→ Work to complete: Transcribe word for word the lines below from the line with "Screen dimensions: 750x430" through the line with "Task: Select the Intel Core i9-14900KF row", ends included.

→ Supplied records:
[Start of section]

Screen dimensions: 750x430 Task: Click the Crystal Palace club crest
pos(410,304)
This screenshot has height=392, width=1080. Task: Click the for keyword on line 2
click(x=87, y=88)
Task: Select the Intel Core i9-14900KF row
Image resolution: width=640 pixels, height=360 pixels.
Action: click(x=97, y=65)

[End of section]
[Start of section]

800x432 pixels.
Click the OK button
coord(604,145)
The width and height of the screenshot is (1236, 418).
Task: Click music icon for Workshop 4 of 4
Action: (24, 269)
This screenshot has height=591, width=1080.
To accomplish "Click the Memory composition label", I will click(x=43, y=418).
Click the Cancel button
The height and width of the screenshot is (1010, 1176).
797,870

[End of section]
[Start of section]

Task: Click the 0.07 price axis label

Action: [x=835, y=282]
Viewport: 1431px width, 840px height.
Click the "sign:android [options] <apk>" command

[End of section]

→ The answer:
Screen dimensions: 750x430 Task: Click the Crystal Palace club crest
pos(410,304)
This screenshot has height=392, width=1080. Task: Click the for keyword on line 2
click(x=87, y=88)
Task: Select the Intel Core i9-14900KF row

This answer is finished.